- [Werkinstructies]:
1. Neem uit de tekst over de Wav-boete alles letterlijk over van "De minister heeft" tot en met "Werkgelegenheid, zijn verschenen.".
2. Ga verder met de tekst over de Wav-boete, te beginnen na de laatste zin die er staat.
::: Bronfragment
201106981/1/V6.
Datum uitspraak: 14 maart 2012
AFDELING
BESTUURSRECHTSPRAAK
Uitspraak op het hoger beroep van:
[appellante], gevestigd te [plaats],
tegen de uitspraak van de rechtbank 's-Gravenhage van 18 mei 2011 in zaak nr. 10/8443 in het geding tussen:
de minister van Sociale Zaken en Werkgelegenheid.
Bij besluit van 8 juni 2010 heeft de minister [appellante] een boete van € 16.000,00 opgelegd wegens overtreding van artikel 2, eerste lid, van de Wet arbeid vreemdelingen (hierna: de Wav).
Bij besluit van 26 november 2010 heeft de minister het door [appellante] daartegen gemaakte bezwaar ongegrond verklaard. Dit besluit is aangehecht.
Bij uitspraak van 18 mei 2011, verzonden op dezelfde dag, heeft de rechtbank het door [appellante] daartegen ingestelde beroep ongegrond verklaard. Deze uitspraak is aangehecht.
Tegen deze uitspraak heeft [appellante] bij brief, bij de Raad van State ingekomen op 24 juni 2011, hoger beroep ingesteld. Deze brief is aangehecht.
De minister heeft een verweerschrift ingediend.
De Afdeling heeft de zaak ter zitting behandeld op 24 januari 2012, waar [appellante], vertegenwoordigd door [directeur], bijgestaan door mr. M. de Boorder, advocaat te Den Haag, en de minister, vertegenwoordigd door mr. L. Boulaouane, werkzaam bij het Ministerie van Sociale Zaken en Werkgelegenheid, zijn verschenen.
2.1. Ingevolge artikel 1, onderdeel b, onder 1˚, van de Wav, wordt onder werkgever verstaan degene die in de uitoefening van een ambt, beroep of bedrijf een ander arbeid laat verrichten.
Ingevolge artikel 2, eerste lid, is het een werkgever verboden een vreemdeling in Nederland arbeid te laten verrichten zonder tewerkstellingsvergunning. Ingevolge artikel 3, eerste lid, aanhef en onder a, is het verbod bedoeld in artikel 2, eerste lid, niet van toepassing met betrekking tot een vreemdeling ten aanzien van wie ingevolge bepalingen, vastgesteld bij overeenkomst met andere mogendheden dan wel bij een voor Nederland verbindend besluit van een volkenrechtelijke organisatie, een tewerkstellingsvergunning niet mag worden verlangd.
Ingevolge artikel 18, eerste lid, wordt het niet naleven van artikel 2, eerste lid, als overtreding aangemerkt.
::::::
::: Aangeleverde rijen
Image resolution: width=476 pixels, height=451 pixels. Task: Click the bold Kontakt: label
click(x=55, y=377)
::::::
::: Aangeleverde rijen
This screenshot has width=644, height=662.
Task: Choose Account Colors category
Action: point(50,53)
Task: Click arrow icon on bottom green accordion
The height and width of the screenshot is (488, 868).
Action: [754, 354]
::::::
- [Gegeven antwoorden]:
1.
De minister heeft een verweerschrift ingediend.
De Afdeling heeft de zaak ter zitting behandeld op 24 januari 2012, waar [appellante], vertegenwoordigd door [directeur], bijgestaan door mr. M. de Boorder, advocaat te Den Haag, en de minister, vertegenwoordigd door mr. L. Boulaouane, werkzaam bij het Ministerie van Sociale Zaken en Werkgelegenheid, zijn verschenen.

2.
Ingevolge artikel 19a, eerste lid, legt een daartoe door de minister aangewezen, onder hem ressorterende ambtenaar namens hem de boete op aan degene op wie de verplichtingen rusten welke voortvloeien uit deze wet, voor zover het niet naleven daarvan is aangeduid als overtreding.
Ingevolge het tweede lid gelden de ter zake van deze wet gestelde overtredingen ten opzichte van elk persoon, met of ten aanzien van wie een overtreding is begaan. Ingevolge artikel 19d, eerste lid, aanhef en onder b, is de hoogte van de boete die voor een overtreding kan worden opgelegd, indien begaan door een rechtspersoon, gelijk aan de geldsom van ten hoogste € 45.000,00.
Ingevolge het derde lid stelt de minister beleidsregels vast waarin de boetebedragen voor de overtredingen worden vastgesteld.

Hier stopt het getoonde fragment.